Dataset extract Block Start

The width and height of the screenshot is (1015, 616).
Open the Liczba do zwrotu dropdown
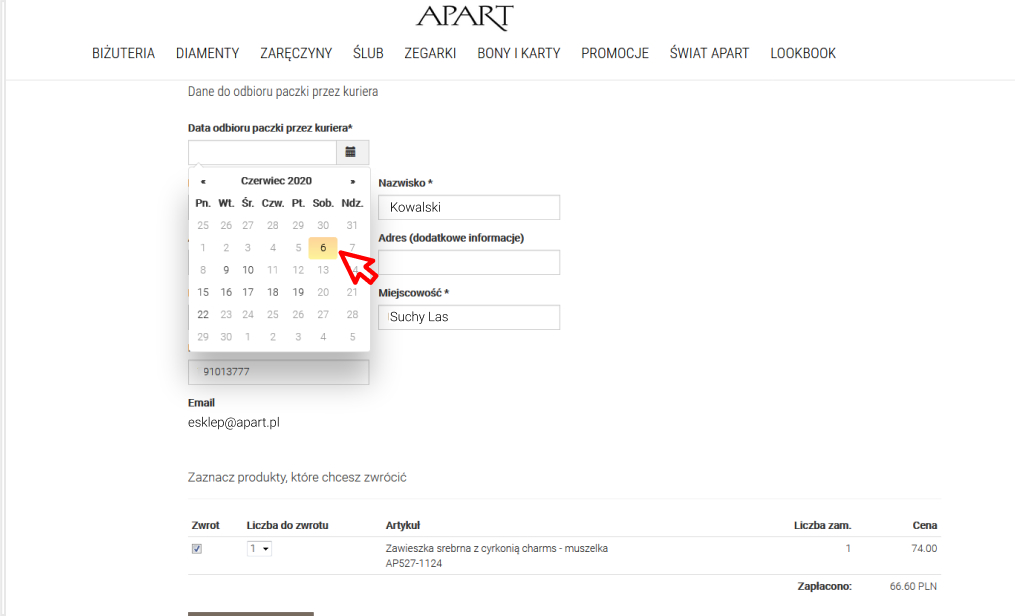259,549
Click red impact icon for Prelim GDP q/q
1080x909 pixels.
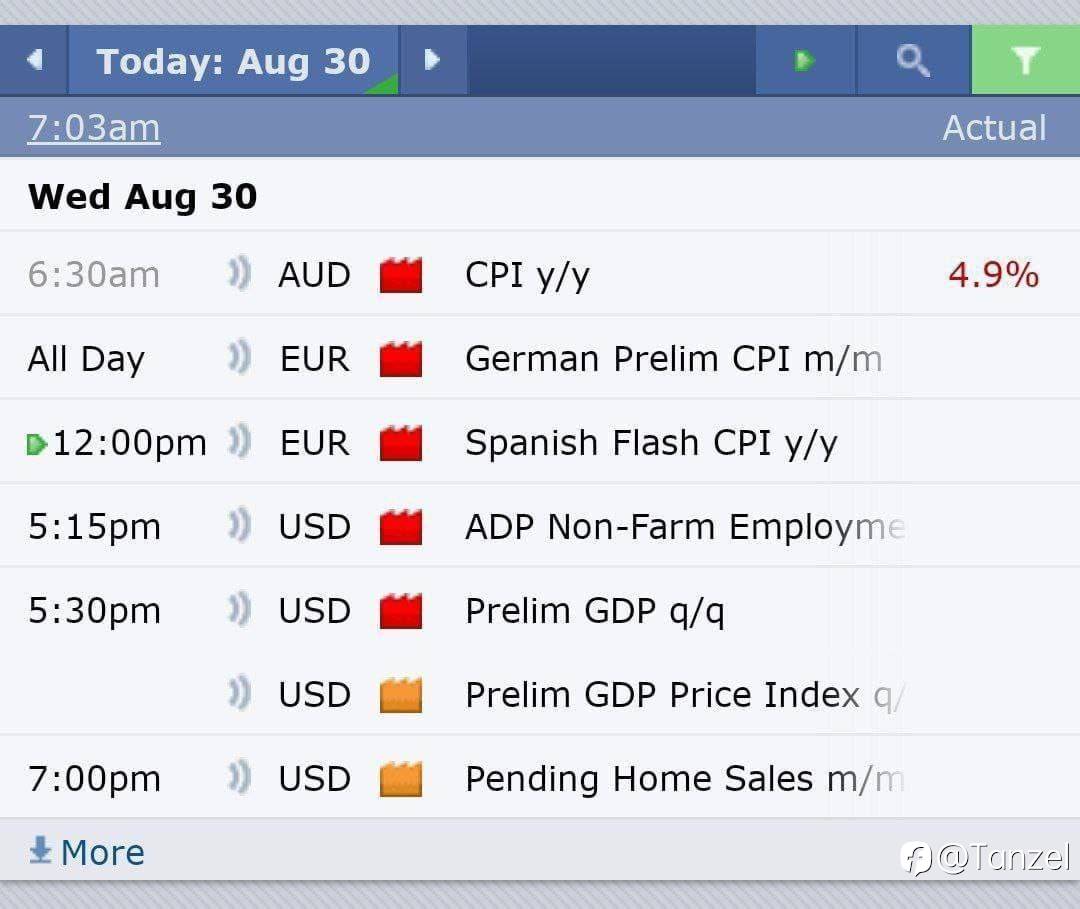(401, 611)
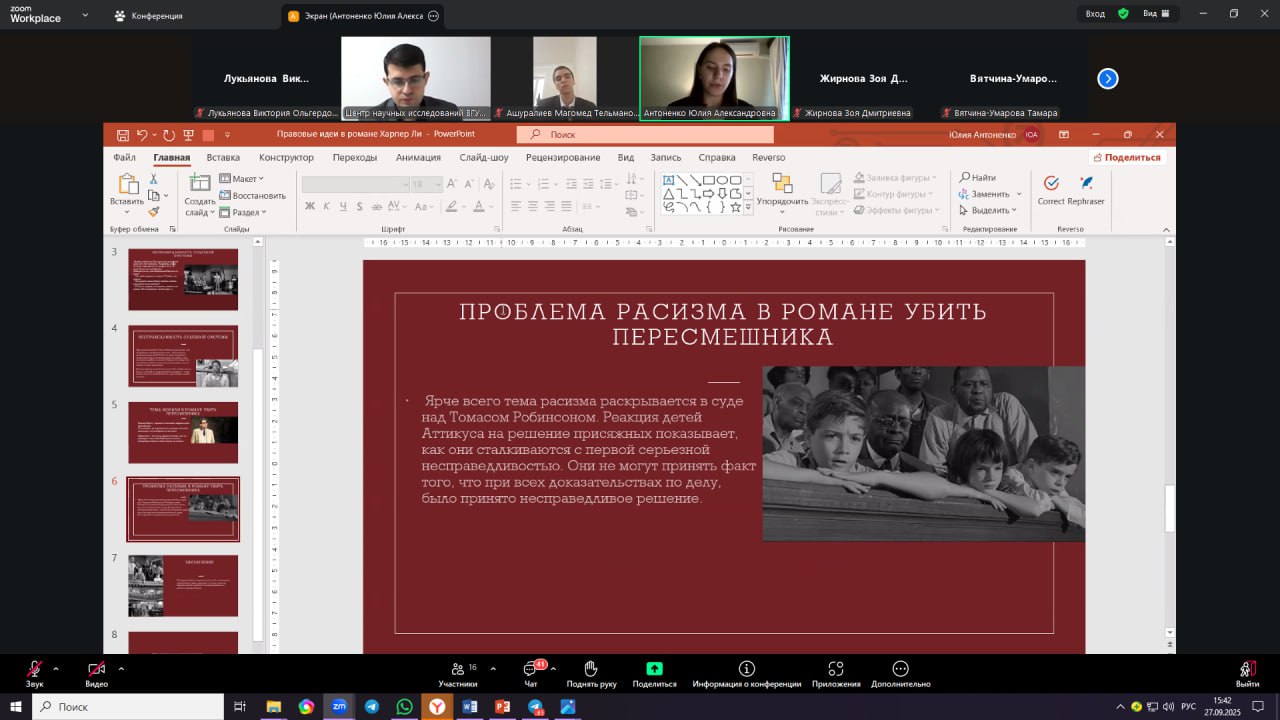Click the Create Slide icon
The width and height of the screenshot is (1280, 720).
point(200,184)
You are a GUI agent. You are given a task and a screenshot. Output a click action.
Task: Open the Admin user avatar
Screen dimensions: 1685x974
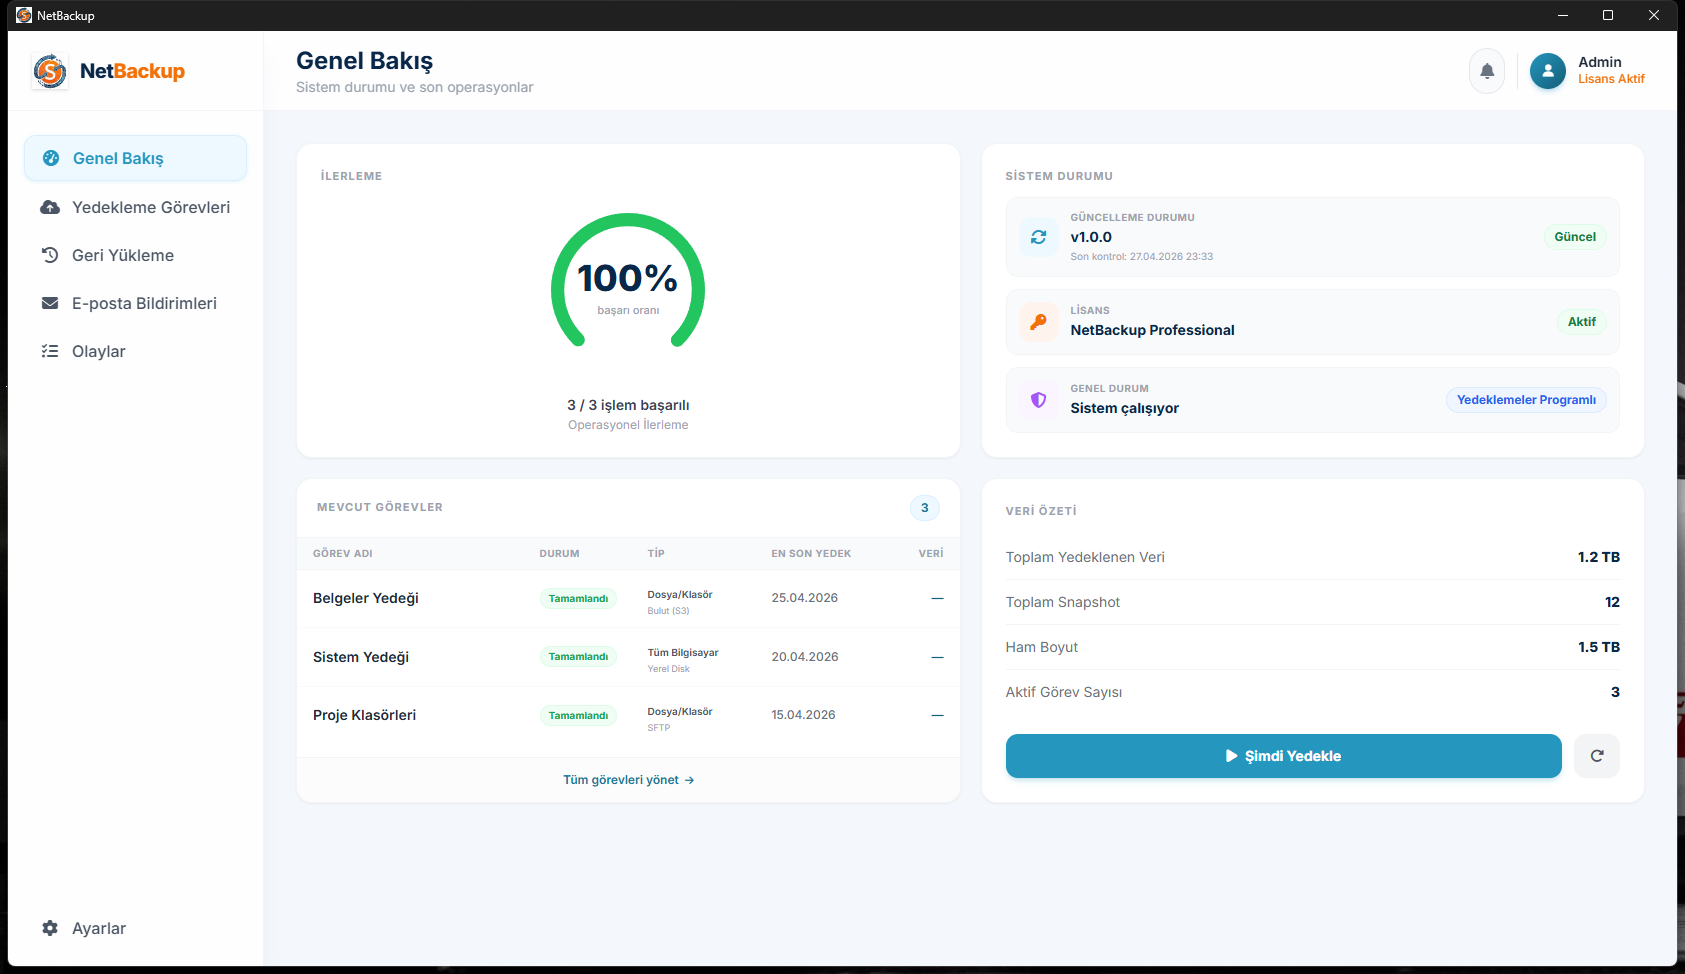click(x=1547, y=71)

Dataset extract Block End
Dataset extract Block Start

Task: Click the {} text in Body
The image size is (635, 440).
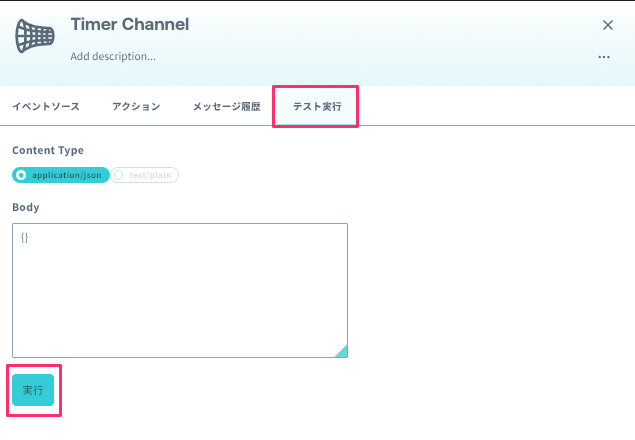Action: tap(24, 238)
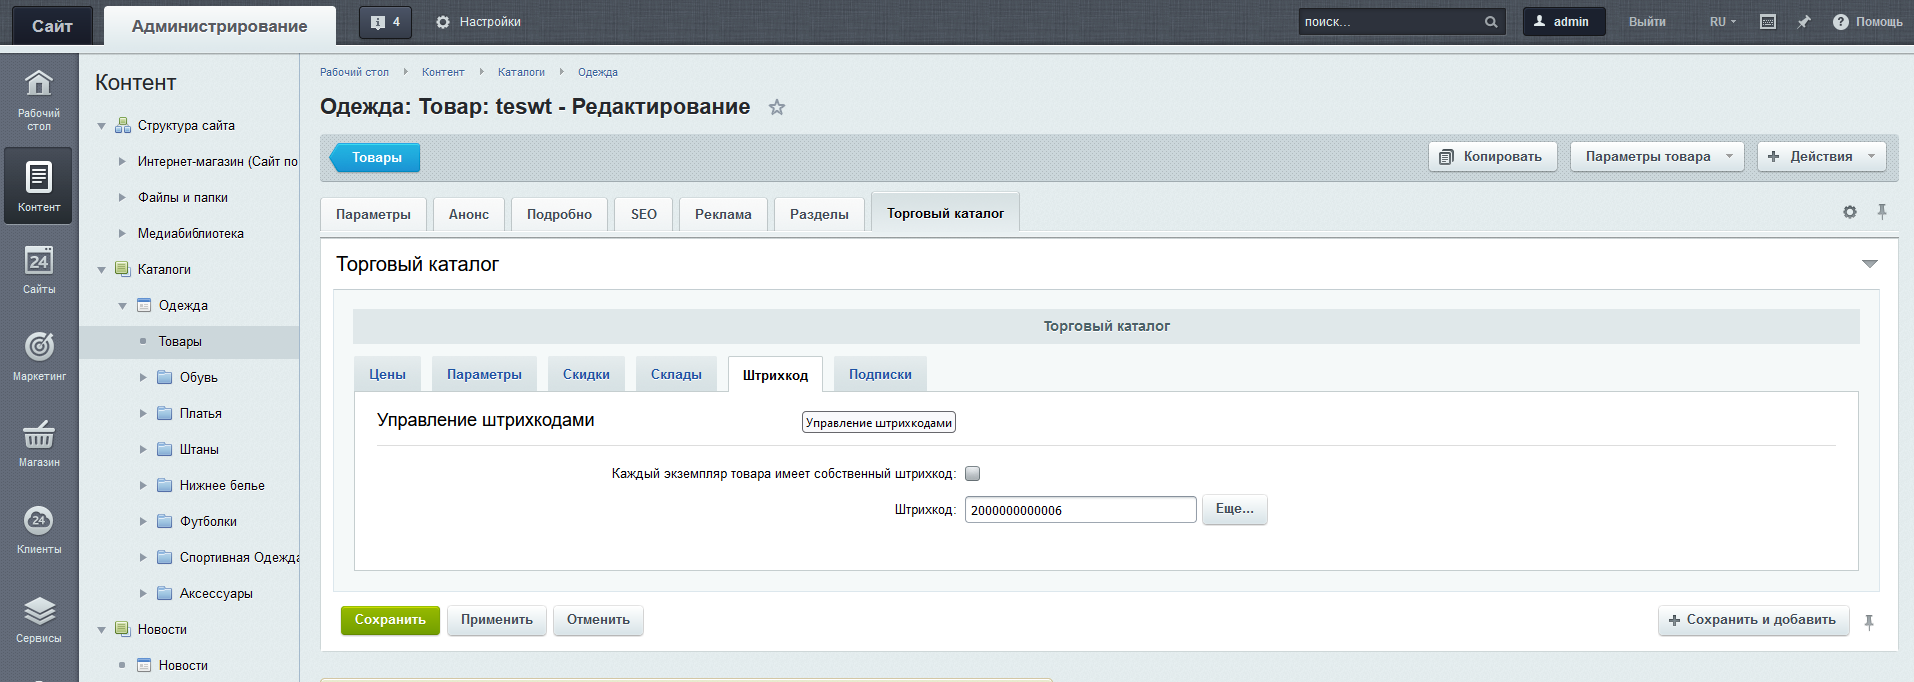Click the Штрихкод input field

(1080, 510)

Dataset extract Block End

→ **Exercise goal**: In the listing above, find the line with "Click red impact icon for Prelim GDP q/q" and the line with "You are a GUI". Output both, plus every line between them, and no pictures.

→ **Output for this exercise**:
Click red impact icon for Prelim GDP q/q
1080x909 pixels.
(401, 611)
Click the Create Slide icon
The width and height of the screenshot is (1280, 720).
point(200,184)
You are a GUI agent. You are given a task and a screenshot. Output a click action.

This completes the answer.